09 September 2005

Chile, Day 2

Well, we started with breakfast, as any sensible traveler does. We discovered that the coffee in Chile is not nearly as strong as the coffee in Brasil, so we had to live with weak coffee all week. We also found the wonderful delicacy of pan chileno (Chilean bread) that melts in your mouth. I could have eaten it for every meal!
We took a city tour around Santiago. We drove by several historic landmarks, and I understood little of our guide’s “Portanhol” (that would be Portuguese mixed with Spanish). We went into a coffee bar (around Santiago some of them are called “café con pernas” which means “coffee with legs”) and were a little shocked at what we found inside. It definitely was not a place for ladies -- there wasn’t even a women’s bathroom! There was one man in our tour group who insisted on talking politics with our guide. We got to see the Chilean army marching in a park, and the man made some very obnoxious comments about how the army was a job for people who couldn’t find any other job. That was just the beginning, but our tour guide finally gave him what for with a 5-point speech. The rest of our group was eternally grateful.
At the end of the tour, they dropped us off at the mall, where Amy and I got some great shopping done. I was very surprised at the number of American (and worldwide) brand names that were in stores. We had walked around the mall for a good while and lo and behold, there was a Starbucks! We don’t have Starbucks here in Brasil, and so it was a great taste of home for us.
After we left the mall, we took a metrobus to the metro station. It was amazing that we could get on a bus (we weren’t really sure where it was going but it said metro on it), get to the metro station safely, and get on the metro and get home, all without worrying about where we were or whether our purses would get stolen.

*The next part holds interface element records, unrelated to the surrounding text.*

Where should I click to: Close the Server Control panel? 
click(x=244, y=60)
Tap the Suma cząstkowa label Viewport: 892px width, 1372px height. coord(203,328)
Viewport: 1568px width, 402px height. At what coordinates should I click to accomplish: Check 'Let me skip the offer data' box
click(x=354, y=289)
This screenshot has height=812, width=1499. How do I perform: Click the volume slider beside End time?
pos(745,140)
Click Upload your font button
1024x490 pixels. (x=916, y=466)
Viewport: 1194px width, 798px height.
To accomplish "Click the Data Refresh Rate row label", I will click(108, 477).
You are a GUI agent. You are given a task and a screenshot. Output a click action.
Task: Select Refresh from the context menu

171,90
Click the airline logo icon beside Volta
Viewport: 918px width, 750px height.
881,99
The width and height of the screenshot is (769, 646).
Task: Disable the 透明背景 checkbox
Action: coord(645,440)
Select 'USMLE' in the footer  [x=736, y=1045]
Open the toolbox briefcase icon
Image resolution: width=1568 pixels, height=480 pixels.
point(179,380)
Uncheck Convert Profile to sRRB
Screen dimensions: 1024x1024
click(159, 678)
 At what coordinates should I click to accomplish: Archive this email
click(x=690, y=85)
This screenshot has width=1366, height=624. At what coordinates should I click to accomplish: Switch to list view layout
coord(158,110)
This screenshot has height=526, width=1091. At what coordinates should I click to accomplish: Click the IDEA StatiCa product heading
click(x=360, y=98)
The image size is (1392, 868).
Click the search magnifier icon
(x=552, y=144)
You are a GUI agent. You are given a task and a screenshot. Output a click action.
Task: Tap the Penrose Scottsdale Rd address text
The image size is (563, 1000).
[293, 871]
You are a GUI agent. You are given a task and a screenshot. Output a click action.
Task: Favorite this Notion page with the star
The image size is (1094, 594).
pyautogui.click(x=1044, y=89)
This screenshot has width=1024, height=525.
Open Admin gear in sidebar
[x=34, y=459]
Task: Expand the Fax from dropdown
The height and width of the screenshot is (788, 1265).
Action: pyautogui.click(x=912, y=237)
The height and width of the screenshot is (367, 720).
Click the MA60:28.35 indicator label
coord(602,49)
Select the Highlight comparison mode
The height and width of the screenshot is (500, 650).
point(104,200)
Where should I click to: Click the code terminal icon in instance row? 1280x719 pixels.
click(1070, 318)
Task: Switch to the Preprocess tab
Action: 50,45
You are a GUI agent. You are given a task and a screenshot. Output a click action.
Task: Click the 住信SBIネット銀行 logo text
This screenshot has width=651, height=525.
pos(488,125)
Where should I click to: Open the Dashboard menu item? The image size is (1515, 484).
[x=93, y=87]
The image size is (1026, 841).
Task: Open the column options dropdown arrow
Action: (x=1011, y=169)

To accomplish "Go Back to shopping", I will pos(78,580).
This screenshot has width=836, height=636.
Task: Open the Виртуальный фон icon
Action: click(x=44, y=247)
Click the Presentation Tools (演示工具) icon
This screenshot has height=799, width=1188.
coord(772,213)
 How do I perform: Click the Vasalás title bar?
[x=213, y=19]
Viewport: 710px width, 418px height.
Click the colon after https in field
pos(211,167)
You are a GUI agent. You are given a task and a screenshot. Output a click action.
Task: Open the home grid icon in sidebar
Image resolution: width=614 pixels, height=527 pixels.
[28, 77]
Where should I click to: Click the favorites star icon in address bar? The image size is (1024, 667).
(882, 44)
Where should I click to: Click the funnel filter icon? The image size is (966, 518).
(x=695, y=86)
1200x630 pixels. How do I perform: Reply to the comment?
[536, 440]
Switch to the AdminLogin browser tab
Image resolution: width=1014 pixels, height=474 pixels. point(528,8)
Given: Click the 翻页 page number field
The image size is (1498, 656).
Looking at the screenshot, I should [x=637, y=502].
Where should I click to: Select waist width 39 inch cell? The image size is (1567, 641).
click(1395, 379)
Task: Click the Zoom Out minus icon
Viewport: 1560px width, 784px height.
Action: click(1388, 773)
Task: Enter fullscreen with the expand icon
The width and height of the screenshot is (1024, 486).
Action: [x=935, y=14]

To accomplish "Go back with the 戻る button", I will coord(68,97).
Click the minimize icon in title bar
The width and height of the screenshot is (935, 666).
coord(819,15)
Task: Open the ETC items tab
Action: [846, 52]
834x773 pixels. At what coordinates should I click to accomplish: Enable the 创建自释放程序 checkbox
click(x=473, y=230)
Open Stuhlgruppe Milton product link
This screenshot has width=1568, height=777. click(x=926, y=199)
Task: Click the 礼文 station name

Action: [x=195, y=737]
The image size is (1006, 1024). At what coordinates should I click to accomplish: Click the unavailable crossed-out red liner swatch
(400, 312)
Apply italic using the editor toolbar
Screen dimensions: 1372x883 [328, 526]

For dinner, we went to a fun little restaurant called “Aqui Esta Coco.” It’s apparently really popular and we should have made reservations. We showed up at 8pm (Chileans eat late) and they had a table left in the wine cellar. Apparently that’s where they put the tourists. We didn’t mind, though. I had a wonderful dinner -- a swordfish steak marinated in black butter with capers. Mmmmm! When we were finishing our meals, the man at the next table asked if he and his friend could come to sit with us (because they were in the corner and it was apparently cold and drafty). The man was from Belgium, and his friend was Russian-Italian and lived in Buenos Aires, Argentina. We didn’t mind a bit, and we stayed and talked with them while they ate. We got into some very interesting discussions and thoroughly enjoyed exchanging ideas with people from other parts of the world.